13 of 14 people found the following review helpful
on 19 July 2013
One of the quirks of recent British history has been the steady though unobtrusive chain of quintessential Englishmen who have found their spiritual home in Islam. Marmaduke Pickthall, Abdullah Quilliam, Hasan Gai Eaton and Martin Lings represent some of the better known names and the author of this book, Abdal Hakim Murad (aka Dr Timothy Winter), continues this trend into the modern age. Winter holds a double-first in Arabic and lectures in Islamic Studies at Cambridge University's Faculty of Divinity where he has held post for many years. In addition, he is founder and dean of the Cambridge Muslim College, an innovative enterprise seeking to augment the pastoral and intellectual skills of British-born imams to more effectively apply their theological training in a modern context.
Murad's Commentary on the Eleventh Contentions is a rare and profound book. It consists of 100 pithy aphorisms - termed "contentions" - on a diverse array of topics ranging through ethics, cosmology, metaphysics, theology, law and history. Each contention is a terse distillation of Murad's often exquisitely crafted ruminations on a given matter followed by his own compressed elucidation (the commentary). Though sometimes abstruse and esoteric, the book weaves itself into a dense, multi-faceted tapestry of insights into a range of contemporary issues that concern the religious mind.

### Data extract
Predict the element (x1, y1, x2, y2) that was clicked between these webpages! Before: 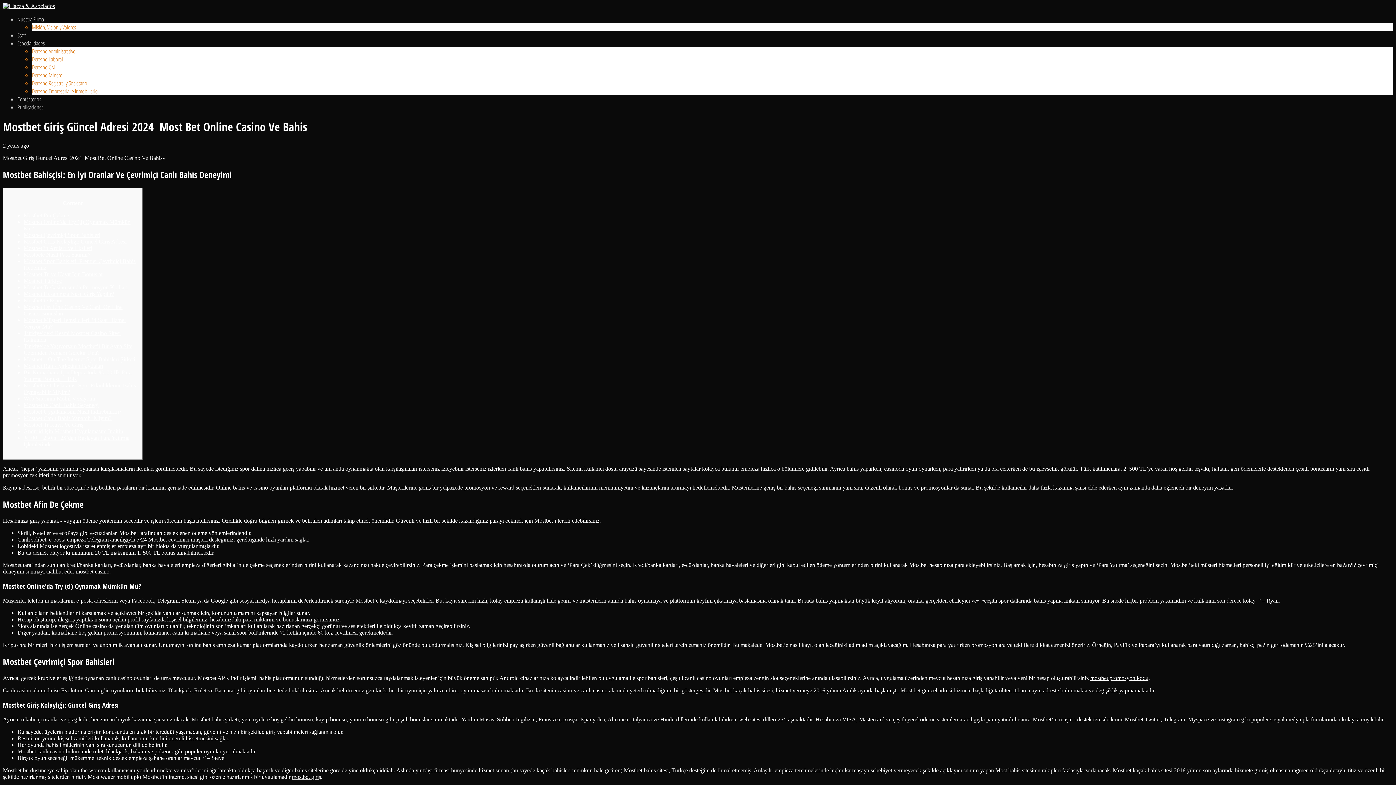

### Written task A
Revise the book review from "13 of 14 people" to "a modern context.", putting "archetypal Englishmen" in place of "quintessential Englishmen".
### Written task B
Carry on the review of Murad's Commentary on the Eleventh Contentions, starting right after its last sentence.

### Exercise output A
13 of 14 people found the following review helpful
on 19 July 2013
One of the quirks of recent British history has been the steady though unobtrusive chain of archetypal Englishmen who have found their spiritual home in Islam. Marmaduke Pickthall, Abdullah Quilliam, Hasan Gai Eaton and Martin Lings represent some of the better known names and the author of this book, Abdal Hakim Murad (aka Dr Timothy Winter), continues this trend into the modern age. Winter holds a double-first in Arabic and lectures in Islamic Studies at Cambridge University's Faculty of Divinity where he has held post for many years. In addition, he is founder and dean of the Cambridge Muslim College, an innovative enterprise seeking to augment the pastoral and intellectual skills of British-born imams to more effectively apply their theological training in a modern context.

### Exercise output B
It seems two themes bind together an otherwise disparate collection. First, Murad evinces a consistent and deep repugnance for the godlessness of modern Western civilisation - termed "the monoculture" - which homogenises its constituents into a febrile dystopia of spiritual ennui. Yet unlike the rage-filled response of some co-religionists who seek to destroy the symbols of Western dominance, Murad casts the Muslim into the role of humble healer: "The challenge of modern Muslimness is to combine a confident dissent from the global culture with a sense of service and humility" (p. 68) / "The monoculture multiplies matter, and cannot discern spirit; and Islam, the great global dissident, is called upon to heal the consequence" (p. 172). Second, Murad is firmly rooted in the Sufi tradition of Islamic mysticism and his contentions are redolent with stirring gems of spiritual wisdom. In both these respects - as also with his literary finesse - Murad perpetuates the legacy of recent Anglo-Muslim writers such as Gai Eaton and Martin Lings, though importantly - unlike them - he is not an advocate of the Perennial Philosophy. Nevertheless, there are unmistakable resonances between their respective oeuvres indicating that the intersection of Islam with Britain's more educated classes yields a perspective with its own distinctive ambience.
Perhaps a corollary of Murad's Sufi ethos is the disdain he pours upon those he terms "the False Salafis" whom he sees as fundamentally unchained from the juristic methodologies of classical Islam and thus natural bedfellows of an intolerant extremism fit only to unleash calamities upon the world (see pp. 33-34, pp. 98-99). This may be overly harsh for some and his stark indictment will no doubt serve to stoke the fires of controversy simmering around what has become a festering dialectic of modern Muslim discourse. Murad also provides us with rich insights into the comparative theologies of Judaism and Christianity, as well as several Far Eastern cosmologies, demonstrating his grasp of the overall religious dynamic and ensuring a wider readership among anyone concerned with the question of faith in the modern world.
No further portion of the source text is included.